[putida]

Hey,
I have previously knocked out a gene of interest in pseudomonas putida, and replaced it with a gentamicin cassette. Surrounding the gent gene are FRT sites. This part seemed to work fine, the mutants grow on gent, while the wild type do not. However, now I am trying to electroporate a plasmid containing FLP into these mutants so that FLP can remove the gent resulting in unmarked mutants. On the FLP plasmid I have (pFLP2) is a beta-lactamase gene... however, when I electroporate into the mutants and select with carbenicillin, I get equal background growth (a full on smear) on the control plate (electroporated with no pFLP2) as on the pFLP2 electroporation plate. P. putida will grow on amp, and I found that my strain (KTT2440) contains a AmpC-type Beta lactamase gene (Class C Beta lactamase), as well as many efflux pumps to very inconveniently pump out antibiotics quickly before they can take effect.
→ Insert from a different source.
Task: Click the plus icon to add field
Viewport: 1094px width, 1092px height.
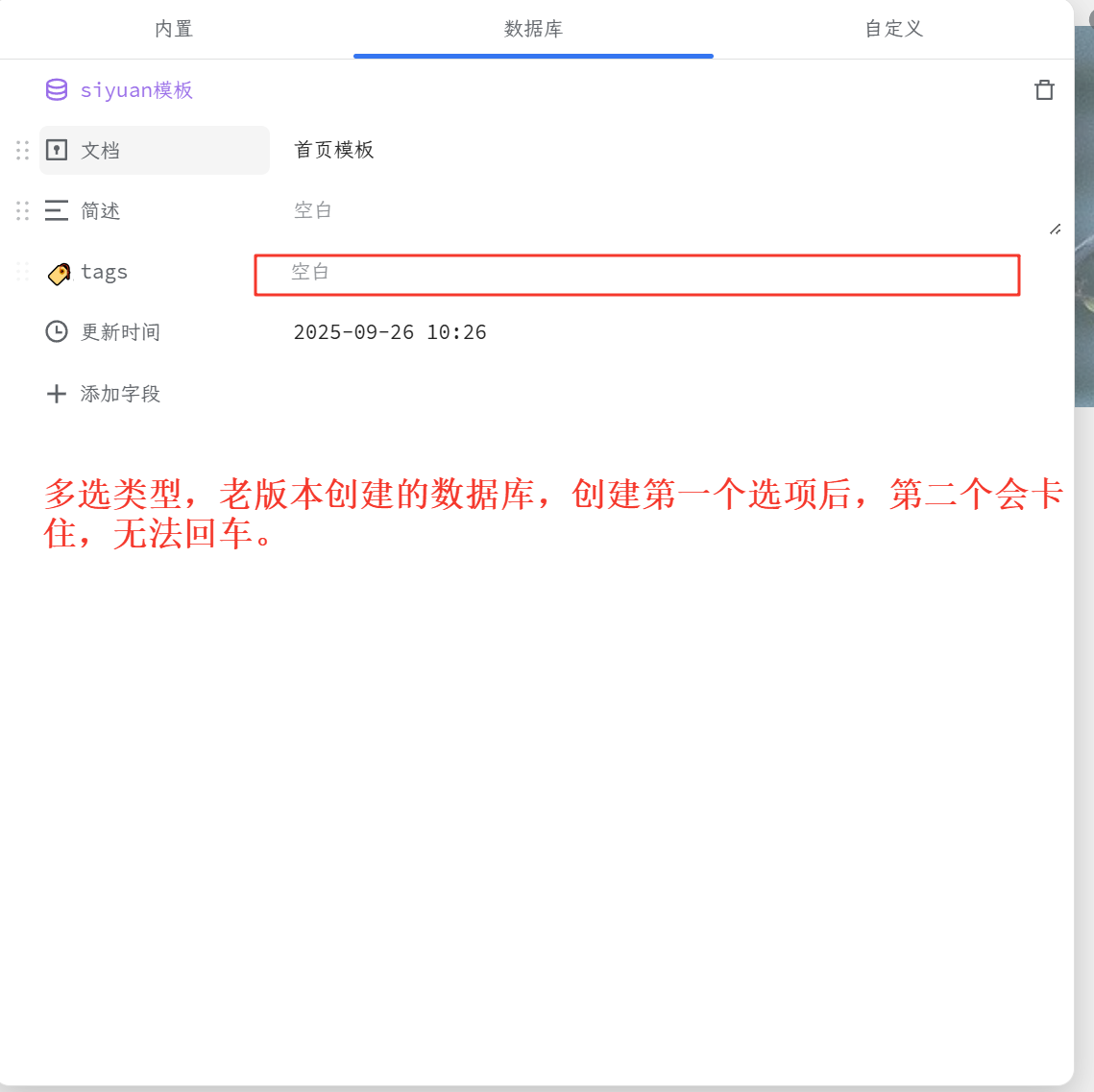Action: (x=57, y=394)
I have tried concentrations from 200ug/ml - 1mg/ml of carbenicillin, and although there will be less growth on plates at higher concentrations, the growth is still equal on the control plate as on the pFLP2 electroporated plate. I have also looked for a tetR FLP plasmid for use in P. putida, but have not found one in the literature... tetracycline was suggested as a much better and stronger antibiotic to use for selection in P. putida.

(I am making my comp cells from an OD600 of appx. 0.5 with 3 washes in 0.5M sucrose.)

Any ideas of a way around this would be incredibly helpful!